The Rietveld Schröder House in Utrecht was designed in 1924 by Gerrit T. Rietveld (1888-1964) for Mrs Truus Schröder-Schräder (1889-1985), as a home for her and her three young children. Known and celebrated as the architectural expression of the ideology and design ideas of the De Stijl movement, the house is just as much the expression of the personal attitude to life and wishes of the client who commissioned it. In Rietveld, Mrs Schröder felt she had found the ideal interpreter of her modern ideas.

She lived in the house until her death in 1985, during which time it underwent several changes and alterations. By the 1960s the house was showing the effects of inadequate maintenance and the need for a comprehensive restoration became increasingly urgent. In 1974 work began on the restoration of the exterior. The interior followed after Mrs Schröder’s death. Both restorations were carried out by the architect Bertus Mulder (b. 1929), who had worked with Rietveld in the early 1960s and knew his body of work better than anyone.

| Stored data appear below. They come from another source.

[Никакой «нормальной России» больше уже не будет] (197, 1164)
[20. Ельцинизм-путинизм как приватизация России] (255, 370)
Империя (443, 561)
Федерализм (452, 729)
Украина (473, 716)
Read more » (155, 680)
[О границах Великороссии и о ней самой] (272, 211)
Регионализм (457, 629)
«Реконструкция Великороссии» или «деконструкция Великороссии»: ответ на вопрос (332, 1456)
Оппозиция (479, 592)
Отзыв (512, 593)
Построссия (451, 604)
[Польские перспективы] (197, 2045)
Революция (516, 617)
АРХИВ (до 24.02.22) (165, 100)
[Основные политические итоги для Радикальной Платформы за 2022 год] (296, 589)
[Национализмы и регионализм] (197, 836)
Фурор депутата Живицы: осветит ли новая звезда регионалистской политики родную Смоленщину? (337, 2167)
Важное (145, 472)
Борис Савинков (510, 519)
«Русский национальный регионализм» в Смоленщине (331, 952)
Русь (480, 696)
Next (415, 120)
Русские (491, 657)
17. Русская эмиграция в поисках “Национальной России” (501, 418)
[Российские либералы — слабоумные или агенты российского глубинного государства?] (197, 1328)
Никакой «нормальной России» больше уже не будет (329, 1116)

In his restorations, Mulder opted to return the house as much as possible to its original condition, whereby the re-establishment of the original concept was considered more important than presenting or respecting the history of the house and its occupancy. Since the restorations the house is once more a shining manifesto of De Stijl and modernist living.

About the speaker

Marie-Thérèse van Thoor (PhD) is architectural historian and associate professor in the chair of Heritage & Cultural Values at the Faculty of Architecture and the Built Environment, TU Delft. She participated in the exhibition & catalogue Rietveld’s Universe (2010), and was one of the editors of Sanatorium Zonnestraal, the history and restoration of a modern monument (2010), and Rijksmuseum Amsterdam. Restoration and Transformation of a National Monument (2013). Her project Colour, Form and Space: Rietveld Schröder House challenging the future (2015-18) was awarded with a Keeping it Modern Grant from the Getty Foundation. Between 2011 and 2020 Marie-Thérèse van Thoor was editor in chief of the peer reviewed Journal Bulletin KNOB.